**Prompt:**
What is needed is an exact copy of all the records, written out in full.

**Data to examine:**

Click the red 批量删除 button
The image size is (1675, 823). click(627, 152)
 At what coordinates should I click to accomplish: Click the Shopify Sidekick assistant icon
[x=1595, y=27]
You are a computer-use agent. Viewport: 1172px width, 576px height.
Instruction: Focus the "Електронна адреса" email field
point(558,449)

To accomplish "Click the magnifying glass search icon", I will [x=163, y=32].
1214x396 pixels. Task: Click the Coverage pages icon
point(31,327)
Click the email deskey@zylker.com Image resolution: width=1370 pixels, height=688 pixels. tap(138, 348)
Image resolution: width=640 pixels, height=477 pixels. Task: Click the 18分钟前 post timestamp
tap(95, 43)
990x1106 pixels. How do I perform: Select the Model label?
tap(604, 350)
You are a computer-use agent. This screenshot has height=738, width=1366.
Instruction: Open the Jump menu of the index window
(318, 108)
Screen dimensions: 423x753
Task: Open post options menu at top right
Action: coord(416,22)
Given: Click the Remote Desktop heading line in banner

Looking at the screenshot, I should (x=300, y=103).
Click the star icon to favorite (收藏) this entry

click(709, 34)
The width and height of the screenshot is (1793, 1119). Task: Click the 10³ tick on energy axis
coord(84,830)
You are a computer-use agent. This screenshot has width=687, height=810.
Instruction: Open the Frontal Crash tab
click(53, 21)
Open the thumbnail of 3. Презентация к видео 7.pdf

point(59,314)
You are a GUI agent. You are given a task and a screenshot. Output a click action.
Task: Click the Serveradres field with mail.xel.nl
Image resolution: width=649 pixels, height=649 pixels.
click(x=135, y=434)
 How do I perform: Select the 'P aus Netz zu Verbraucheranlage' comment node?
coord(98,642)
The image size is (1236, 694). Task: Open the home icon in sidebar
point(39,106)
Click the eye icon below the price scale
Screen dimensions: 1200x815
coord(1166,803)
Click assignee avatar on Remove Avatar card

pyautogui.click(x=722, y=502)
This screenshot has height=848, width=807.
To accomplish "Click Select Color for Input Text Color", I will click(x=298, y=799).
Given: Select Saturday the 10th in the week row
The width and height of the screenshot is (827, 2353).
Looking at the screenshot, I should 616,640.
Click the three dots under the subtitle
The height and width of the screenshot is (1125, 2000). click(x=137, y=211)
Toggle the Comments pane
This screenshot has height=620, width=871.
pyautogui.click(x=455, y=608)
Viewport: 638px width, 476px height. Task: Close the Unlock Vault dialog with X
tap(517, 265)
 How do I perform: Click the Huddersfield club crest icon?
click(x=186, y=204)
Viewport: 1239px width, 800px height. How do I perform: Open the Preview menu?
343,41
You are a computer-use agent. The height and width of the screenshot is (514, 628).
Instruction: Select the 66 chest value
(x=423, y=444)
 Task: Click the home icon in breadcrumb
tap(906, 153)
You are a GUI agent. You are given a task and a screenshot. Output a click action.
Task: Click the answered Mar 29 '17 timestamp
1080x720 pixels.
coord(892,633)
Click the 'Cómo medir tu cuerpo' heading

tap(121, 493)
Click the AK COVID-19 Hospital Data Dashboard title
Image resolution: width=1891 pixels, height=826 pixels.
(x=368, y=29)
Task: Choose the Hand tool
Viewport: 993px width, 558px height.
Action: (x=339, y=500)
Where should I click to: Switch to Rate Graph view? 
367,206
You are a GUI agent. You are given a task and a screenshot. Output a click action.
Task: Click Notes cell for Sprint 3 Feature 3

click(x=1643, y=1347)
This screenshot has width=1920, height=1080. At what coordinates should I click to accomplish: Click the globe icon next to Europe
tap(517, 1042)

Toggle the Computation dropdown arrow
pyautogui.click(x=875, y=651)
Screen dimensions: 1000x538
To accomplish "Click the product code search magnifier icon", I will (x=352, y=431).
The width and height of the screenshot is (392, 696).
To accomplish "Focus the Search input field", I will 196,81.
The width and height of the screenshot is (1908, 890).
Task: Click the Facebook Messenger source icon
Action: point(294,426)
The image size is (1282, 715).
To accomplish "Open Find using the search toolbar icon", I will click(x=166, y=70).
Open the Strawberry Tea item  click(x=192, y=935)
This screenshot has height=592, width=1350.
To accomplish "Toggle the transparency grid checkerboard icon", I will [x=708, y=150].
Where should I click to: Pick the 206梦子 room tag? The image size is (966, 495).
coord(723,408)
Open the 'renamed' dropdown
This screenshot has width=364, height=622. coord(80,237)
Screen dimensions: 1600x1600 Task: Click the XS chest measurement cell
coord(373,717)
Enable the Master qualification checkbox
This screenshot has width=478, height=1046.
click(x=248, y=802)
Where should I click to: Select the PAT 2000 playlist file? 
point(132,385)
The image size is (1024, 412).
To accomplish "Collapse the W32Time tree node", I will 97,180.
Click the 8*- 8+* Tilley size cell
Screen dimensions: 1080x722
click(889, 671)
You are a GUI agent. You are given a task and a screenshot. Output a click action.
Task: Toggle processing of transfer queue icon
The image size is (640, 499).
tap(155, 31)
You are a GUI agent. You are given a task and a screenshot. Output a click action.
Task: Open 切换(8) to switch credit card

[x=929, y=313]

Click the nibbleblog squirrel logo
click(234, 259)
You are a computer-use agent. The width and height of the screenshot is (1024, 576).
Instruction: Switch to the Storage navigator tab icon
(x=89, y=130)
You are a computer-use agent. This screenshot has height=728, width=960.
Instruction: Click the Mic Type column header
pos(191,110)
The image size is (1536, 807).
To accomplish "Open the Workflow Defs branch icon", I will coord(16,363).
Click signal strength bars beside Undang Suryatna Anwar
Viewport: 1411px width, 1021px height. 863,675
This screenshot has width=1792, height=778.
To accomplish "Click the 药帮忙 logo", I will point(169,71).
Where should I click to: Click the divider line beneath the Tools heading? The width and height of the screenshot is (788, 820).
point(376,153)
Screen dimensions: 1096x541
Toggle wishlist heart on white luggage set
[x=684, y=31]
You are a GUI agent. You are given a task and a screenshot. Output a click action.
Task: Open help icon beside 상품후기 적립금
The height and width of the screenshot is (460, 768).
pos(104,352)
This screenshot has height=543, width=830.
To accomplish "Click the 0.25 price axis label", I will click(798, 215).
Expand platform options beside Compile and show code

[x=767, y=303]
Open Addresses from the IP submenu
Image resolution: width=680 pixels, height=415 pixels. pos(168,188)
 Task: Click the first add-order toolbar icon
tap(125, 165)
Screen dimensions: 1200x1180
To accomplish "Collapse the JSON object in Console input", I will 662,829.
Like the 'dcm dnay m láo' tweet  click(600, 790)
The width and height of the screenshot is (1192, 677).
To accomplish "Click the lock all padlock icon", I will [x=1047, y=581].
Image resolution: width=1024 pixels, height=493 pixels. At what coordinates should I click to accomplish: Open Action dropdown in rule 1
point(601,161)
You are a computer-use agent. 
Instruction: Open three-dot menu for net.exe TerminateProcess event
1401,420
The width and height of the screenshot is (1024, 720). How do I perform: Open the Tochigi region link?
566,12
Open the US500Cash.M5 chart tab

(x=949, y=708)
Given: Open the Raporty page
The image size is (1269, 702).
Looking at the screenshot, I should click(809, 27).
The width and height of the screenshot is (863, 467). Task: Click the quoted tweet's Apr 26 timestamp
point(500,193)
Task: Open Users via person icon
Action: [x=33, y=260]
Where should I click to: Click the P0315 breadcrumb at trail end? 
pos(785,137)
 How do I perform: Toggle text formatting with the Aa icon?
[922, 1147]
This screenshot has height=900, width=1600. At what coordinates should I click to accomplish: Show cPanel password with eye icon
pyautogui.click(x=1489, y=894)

**Result of this exercise:**
Click the red 批量删除 button
The image size is (1675, 823). click(627, 152)
 At what coordinates should I click to accomplish: Click the Shopify Sidekick assistant icon
[x=1595, y=27]
You are a computer-use agent. Viewport: 1172px width, 576px height.
Instruction: Focus the "Електронна адреса" email field
point(558,449)

To accomplish "Click the magnifying glass search icon", I will [x=163, y=32].
1214x396 pixels. Task: Click the Coverage pages icon
point(31,327)
Click the email deskey@zylker.com Image resolution: width=1370 pixels, height=688 pixels. tap(138, 348)
Image resolution: width=640 pixels, height=477 pixels. Task: Click the 18分钟前 post timestamp
tap(95, 43)
990x1106 pixels. How do I perform: Select the Model label?
tap(604, 350)
You are a computer-use agent. This screenshot has height=738, width=1366.
Instruction: Open the Jump menu of the index window
(318, 108)
Screen dimensions: 423x753
Task: Open post options menu at top right
Action: coord(416,22)
Given: Click the Remote Desktop heading line in banner

Looking at the screenshot, I should (x=300, y=103).
Click the star icon to favorite (收藏) this entry

click(709, 34)
The width and height of the screenshot is (1793, 1119). Task: Click the 10³ tick on energy axis
coord(84,830)
You are a computer-use agent. This screenshot has width=687, height=810.
Instruction: Open the Frontal Crash tab
click(53, 21)
Open the thumbnail of 3. Презентация к видео 7.pdf

point(59,314)
You are a GUI agent. You are given a task and a screenshot. Output a click action.
Task: Click the Serveradres field with mail.xel.nl
Image resolution: width=649 pixels, height=649 pixels.
click(x=135, y=434)
 How do I perform: Select the 'P aus Netz zu Verbraucheranlage' comment node?
coord(98,642)
The image size is (1236, 694). Task: Open the home icon in sidebar
point(39,106)
Click the eye icon below the price scale
Screen dimensions: 1200x815
coord(1166,803)
Click assignee avatar on Remove Avatar card

pyautogui.click(x=722, y=502)
This screenshot has height=848, width=807.
To accomplish "Click Select Color for Input Text Color", I will click(x=298, y=799).
Given: Select Saturday the 10th in the week row
The width and height of the screenshot is (827, 2353).
Looking at the screenshot, I should 616,640.
Click the three dots under the subtitle
The height and width of the screenshot is (1125, 2000). click(x=137, y=211)
Toggle the Comments pane
This screenshot has height=620, width=871.
pyautogui.click(x=455, y=608)
Viewport: 638px width, 476px height. Task: Close the Unlock Vault dialog with X
tap(517, 265)
 How do I perform: Click the Huddersfield club crest icon?
click(x=186, y=204)
Viewport: 1239px width, 800px height. How do I perform: Open the Preview menu?
343,41
You are a computer-use agent. The height and width of the screenshot is (514, 628).
Instruction: Select the 66 chest value
(x=423, y=444)
 Task: Click the home icon in breadcrumb
tap(906, 153)
You are a GUI agent. You are given a task and a screenshot. Output a click action.
Task: Click the answered Mar 29 '17 timestamp
1080x720 pixels.
coord(892,633)
Click the 'Cómo medir tu cuerpo' heading

tap(121, 493)
Click the AK COVID-19 Hospital Data Dashboard title
Image resolution: width=1891 pixels, height=826 pixels.
(x=368, y=29)
Task: Choose the Hand tool
Viewport: 993px width, 558px height.
Action: (x=339, y=500)
Where should I click to: Switch to Rate Graph view? 
367,206
You are a GUI agent. You are given a task and a screenshot. Output a click action.
Task: Click Notes cell for Sprint 3 Feature 3

click(x=1643, y=1347)
This screenshot has width=1920, height=1080. At what coordinates should I click to accomplish: Click the globe icon next to Europe
tap(517, 1042)

Toggle the Computation dropdown arrow
pyautogui.click(x=875, y=651)
Screen dimensions: 1000x538
To accomplish "Click the product code search magnifier icon", I will (x=352, y=431).
The width and height of the screenshot is (392, 696).
To accomplish "Focus the Search input field", I will 196,81.
The width and height of the screenshot is (1908, 890).
Task: Click the Facebook Messenger source icon
Action: point(294,426)
The image size is (1282, 715).
To accomplish "Open Find using the search toolbar icon", I will click(x=166, y=70).
Open the Strawberry Tea item  click(x=192, y=935)
This screenshot has height=592, width=1350.
To accomplish "Toggle the transparency grid checkerboard icon", I will [x=708, y=150].
Where should I click to: Pick the 206梦子 room tag? The image size is (966, 495).
coord(723,408)
Open the 'renamed' dropdown
This screenshot has width=364, height=622. coord(80,237)
Screen dimensions: 1600x1600 Task: Click the XS chest measurement cell
coord(373,717)
Enable the Master qualification checkbox
This screenshot has width=478, height=1046.
click(x=248, y=802)
Where should I click to: Select the PAT 2000 playlist file? 
point(132,385)
The image size is (1024, 412).
To accomplish "Collapse the W32Time tree node", I will 97,180.
Click the 8*- 8+* Tilley size cell
Screen dimensions: 1080x722
click(889, 671)
You are a GUI agent. You are given a task and a screenshot. Output a click action.
Task: Toggle processing of transfer queue icon
The image size is (640, 499).
tap(155, 31)
You are a GUI agent. You are given a task and a screenshot. Output a click action.
Task: Open 切换(8) to switch credit card

[x=929, y=313]

Click the nibbleblog squirrel logo
click(234, 259)
You are a computer-use agent. The width and height of the screenshot is (1024, 576).
Instruction: Switch to the Storage navigator tab icon
(x=89, y=130)
You are a computer-use agent. This screenshot has height=728, width=960.
Instruction: Click the Mic Type column header
pos(191,110)
The image size is (1536, 807).
To accomplish "Open the Workflow Defs branch icon", I will coord(16,363).
Click signal strength bars beside Undang Suryatna Anwar
Viewport: 1411px width, 1021px height. 863,675
This screenshot has width=1792, height=778.
To accomplish "Click the 药帮忙 logo", I will point(169,71).
Where should I click to: Click the divider line beneath the Tools heading? The width and height of the screenshot is (788, 820).
point(376,153)
Screen dimensions: 1096x541
Toggle wishlist heart on white luggage set
[x=684, y=31]
You are a GUI agent. You are given a task and a screenshot. Output a click action.
Task: Open help icon beside 상품후기 적립금
The height and width of the screenshot is (460, 768).
pos(104,352)
This screenshot has height=543, width=830.
To accomplish "Click the 0.25 price axis label", I will click(798, 215).
Expand platform options beside Compile and show code

[x=767, y=303]
Open Addresses from the IP submenu
Image resolution: width=680 pixels, height=415 pixels. pos(168,188)
 Task: Click the first add-order toolbar icon
tap(125, 165)
Screen dimensions: 1200x1180
To accomplish "Collapse the JSON object in Console input", I will 662,829.
Like the 'dcm dnay m láo' tweet  click(600, 790)
The width and height of the screenshot is (1192, 677).
To accomplish "Click the lock all padlock icon", I will [x=1047, y=581].
Image resolution: width=1024 pixels, height=493 pixels. At what coordinates should I click to accomplish: Open Action dropdown in rule 1
point(601,161)
You are a computer-use agent. 
Instruction: Open three-dot menu for net.exe TerminateProcess event
1401,420
The width and height of the screenshot is (1024, 720). How do I perform: Open the Tochigi region link?
566,12
Open the US500Cash.M5 chart tab

(x=949, y=708)
Given: Open the Raporty page
The image size is (1269, 702).
Looking at the screenshot, I should click(809, 27).
The width and height of the screenshot is (863, 467). Task: Click the quoted tweet's Apr 26 timestamp
point(500,193)
Task: Open Users via person icon
Action: [x=33, y=260]
Where should I click to: Click the P0315 breadcrumb at trail end? 
pos(785,137)
 How do I perform: Toggle text formatting with the Aa icon?
[922, 1147]
This screenshot has height=900, width=1600. At what coordinates should I click to accomplish: Show cPanel password with eye icon
pyautogui.click(x=1489, y=894)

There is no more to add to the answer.